Autism thank you número tres......
There is a whole generation of top notch professionals at our local autism center who "grew up" with Sam. The first time he did an intense therapy session (ABA/discrete trial training) his behavior therapist was brand new and there were 3 different PhDs in various levels of "officialness." One of the entourage from those early days was Dr. K. Although she did an excellent job when she worked directly with Sam, it was something she did later that leads me to this thank you.
I'm sure there is lots you have heard about autism. Some things may be true, like the difficulties with language and social interactions. Other things may be misleading and untrue, like that individuals with autism are incapable of showing affection. One thing you may not know, or understand the implication of, is that many children with autism have feeding issues. You may be thinking that means they can't chew and swallow (our fancy speechie word for that is dysphagia.) What it usually means is that they have a very limited number of things they will eat and they eat those few things under certain conditions. What's the big deal? Nothing if you live in a hunting and gathering society where everything is grab what you like and go. But if you live in a society that intertwines eating with socializing, autism is a double whammy.
Stop and think about any major holiday you celebrate for a moment. What comes to mind? Well, Thanksgiving has it's turkey. Hanukkah has it's latkes. Remember the Who's and their Christmas roast beast? Before you watch the Fourth of July fireworks, what do you do? Stuff yourself with hotdogs and potato salad. Every gathering brings us together to share a meal. Unless your child has autism. Then you spend your holiday not sharing a meal with loved ones. Actually, you never eat a meal as a family. Ever. It also limits your choices in eating out. You can either go to McDonalds or hope you aren't asked to leave someplace that isn't McDonald's because you brought McDonald's with you.
Which brings me to Dr. K. During an Autism Society conference, I wandered into a presentation she was giving about how to get kids with autism to increase the variety of their diet. She said, start with something they eat, like fries, and change it by small degrees until it's a new food, like a baked potato. She also said to pair undesirable foods with desirable, again, using small steps. First, they just let it stay on the plate. Then they put it on their fork.
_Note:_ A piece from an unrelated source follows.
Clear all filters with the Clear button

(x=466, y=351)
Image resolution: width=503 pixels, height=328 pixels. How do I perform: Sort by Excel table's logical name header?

Eventually, the expectation is they will eat it. Yes. It was a very slow process. But like I said, we are a society that revolves around food. Not eating, whether from stroke or autism, can be a HUGE social barrier not only for the individual, but for the entire family.
When I started, Sam ate McDonalds chicken nuggets, eggs, salami, pizza, and grapes. He was deselecting every day. There was not one vegetable he could tolerate. It took many years, lots of gagging, and occasionally cleaning up vomit during dinner, but we did it.
See this happy boy with this turkey at school? Know why he's happy? Because he is thinking about that giant turkey leg he knows is 350 degrees and 3 hours away. My boy who gagged to the point of projectile vomiting over having to touch a lettuce leaf to his lips now asks for his dinner salad. In fact, if Josey doesn't eat her salad, he will steal it too. We can now go to any restaurant and find something that Sam will happily eat. It has increased my grocery bill, but is well worth it.
The best part is that Sam sat and enjoyed sharing the big 3 holiday meals this year: Thanksgiving, Christmas and Easter. He even commented on the Thanksgiving dinner by saying "Mmm, good" to my cousin, unsolicited. You the reader may not think that's a big deal, but Dr. K-G...you so know what that means to me.
For a long time after I heard Dr. K-G speak, I would send an e-mail to say "guess what he tried last night?!?!" I realized tonight that I have no more "guess what" stories because now...what he tries is no longer a big deal. Sam eats like any other kiddo. No more fighting and crying about eating at the dinner table. He no longer fights, so I no longer cry. Never thought I would see the day.
Dr. K, thank you for some very good advice about how to get my kid to eat. It has not only improved his health, it has also expanded his social circle and decreased the social isolation that can envelop an entire family.